There are rats living in the Murray. They make me feel squirmy and please do not ask why. The answer eludes me. Any species from the rodent family has always made my stomach turn.


Paddling along all day by yourself, with no-one to talk to, the sounds and lyrics of Curtis Mayfield filling the void, one has much to think about. The patterns and designs of thoughts, images and anecdotes going through ones mind is wide and varied. Lately, further adventure tours have flooded the cranium, and I must say, there is so many possibilities, yet so little time.

Currently there is a German lady called Freya Hoffmeister who is kayaking around Australia. Previously, she has paddled around Iceland and New Zealand’s south island. As I write, two old school friends are coming to the end of a massive journey, cycling from Alaska to Chile. Just a few weeks ago I met a fellow who was cycling around Australia. Who could forget Karl Bushby, who is walking from the southern tip of South America to England. 36000 miles in 14 years, unassisted by any means of transport. What about Shaq and Al, who are running hundreds of miles across Moroccan desert. There are so many more and hugely different odysseys completed over the years and they would take too long to mention.

So, the mind wanders and to cycle around South America is taking precedence over other possible feats at the moment. The spanish lingo skills would obviously be at their best after such a trip. Let alone the ability to succeed in tough situations, to avoid coming out second best when faced with a sticky situation.

The Amazon, The Nile, The Atlantic, The Antarctic, Siberia, The Andes, The Pacific, The Rockies, The Sahara. The Murray seems like small fry does it not? I have never been one to take away from personal achievements, let alone my own and, yes,  it has been hard going at times. Yet, I believe this could be the first of many more adventures in a lifetime of essence.

The nature gods have struck their curse upon me. The leader of leisure looks down and declares that I must attempt more and subsequently gain more. We never know what is in store around the bend,  (bends in the Murray are very numerous and I cannot wait to reach Morgan whereby it heads mostly south) excuse the pun.

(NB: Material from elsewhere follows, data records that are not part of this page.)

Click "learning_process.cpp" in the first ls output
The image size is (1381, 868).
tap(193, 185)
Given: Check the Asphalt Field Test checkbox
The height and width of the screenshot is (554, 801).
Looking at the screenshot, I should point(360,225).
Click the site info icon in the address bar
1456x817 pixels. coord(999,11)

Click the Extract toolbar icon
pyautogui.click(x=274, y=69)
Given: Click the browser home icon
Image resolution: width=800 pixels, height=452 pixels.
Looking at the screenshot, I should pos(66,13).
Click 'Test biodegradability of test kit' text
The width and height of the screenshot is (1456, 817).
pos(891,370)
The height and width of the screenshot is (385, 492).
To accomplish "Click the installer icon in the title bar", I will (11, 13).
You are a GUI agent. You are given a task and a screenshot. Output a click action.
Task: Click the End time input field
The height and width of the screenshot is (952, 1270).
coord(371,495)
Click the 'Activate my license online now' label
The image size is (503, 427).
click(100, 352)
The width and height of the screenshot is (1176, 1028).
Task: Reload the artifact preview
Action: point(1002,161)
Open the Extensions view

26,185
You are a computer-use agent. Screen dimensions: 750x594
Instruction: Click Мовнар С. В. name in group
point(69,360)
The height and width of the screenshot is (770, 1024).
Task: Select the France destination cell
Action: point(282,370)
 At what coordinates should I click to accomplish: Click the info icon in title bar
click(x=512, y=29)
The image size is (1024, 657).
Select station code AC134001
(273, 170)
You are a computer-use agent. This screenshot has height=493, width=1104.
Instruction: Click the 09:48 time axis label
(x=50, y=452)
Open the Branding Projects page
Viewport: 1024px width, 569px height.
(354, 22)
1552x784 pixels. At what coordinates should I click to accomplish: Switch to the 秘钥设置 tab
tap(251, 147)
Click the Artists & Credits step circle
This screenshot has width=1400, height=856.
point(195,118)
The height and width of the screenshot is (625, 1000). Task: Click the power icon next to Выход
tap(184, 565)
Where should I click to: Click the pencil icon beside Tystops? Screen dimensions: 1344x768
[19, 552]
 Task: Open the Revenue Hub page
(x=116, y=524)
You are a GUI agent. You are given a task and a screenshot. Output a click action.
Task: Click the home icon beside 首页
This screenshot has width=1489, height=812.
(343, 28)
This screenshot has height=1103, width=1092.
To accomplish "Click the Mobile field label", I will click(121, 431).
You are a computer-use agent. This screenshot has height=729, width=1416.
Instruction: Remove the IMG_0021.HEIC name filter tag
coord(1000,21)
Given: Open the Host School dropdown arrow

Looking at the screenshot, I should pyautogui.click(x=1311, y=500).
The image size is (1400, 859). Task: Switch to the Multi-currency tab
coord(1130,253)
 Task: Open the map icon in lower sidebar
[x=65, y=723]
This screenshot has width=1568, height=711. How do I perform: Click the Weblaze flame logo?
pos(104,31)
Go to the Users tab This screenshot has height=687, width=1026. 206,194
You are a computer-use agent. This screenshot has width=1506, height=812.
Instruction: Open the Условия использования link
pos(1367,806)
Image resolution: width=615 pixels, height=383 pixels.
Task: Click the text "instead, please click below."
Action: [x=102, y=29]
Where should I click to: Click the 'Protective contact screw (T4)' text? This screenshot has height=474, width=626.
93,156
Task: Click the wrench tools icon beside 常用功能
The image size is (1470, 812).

Eat you heart out Mr Bowie.

The locks at the back of my neck have turned blonde, unlike the rest of my head of hair which is covered all day by a wide-brimmed hat. The fingers have become short and stumpy. The legs resembling those of a chicken these days, although they are used when paddling, yet still loosing bulk. 5 kilos down since departure, i think. That measurement was taken about 10 days ago so not sure on the current weight. The beard is the big one, coming along nicely, detracting insects and sun but ensuring the face is hotter. And sweatier. Forearms and biceps bigger than ever before. Shoulders and buttox bonier than ever imagined. Finger tan line from gloves that reach only to the first knuckle. How good. Pterygiums on inside of eyes flaring up, moving in, but not a problem due in large part to the sunglasses donated by Oakley. Bottoms of heels red raw even though booties have been a saving grace. Skin on palms of hands slowly being removed, turning red also. The fingerprints are almost smoothed out, would be a good time to get arrested as they would not be able to identify you. Cuticles growing, moons disappearing. The inside of my thighs copping lots of sun too, therefore they are the most tanned area of my body. Small beer belly close to removed, six pack non existent yet. And, i think that is about it.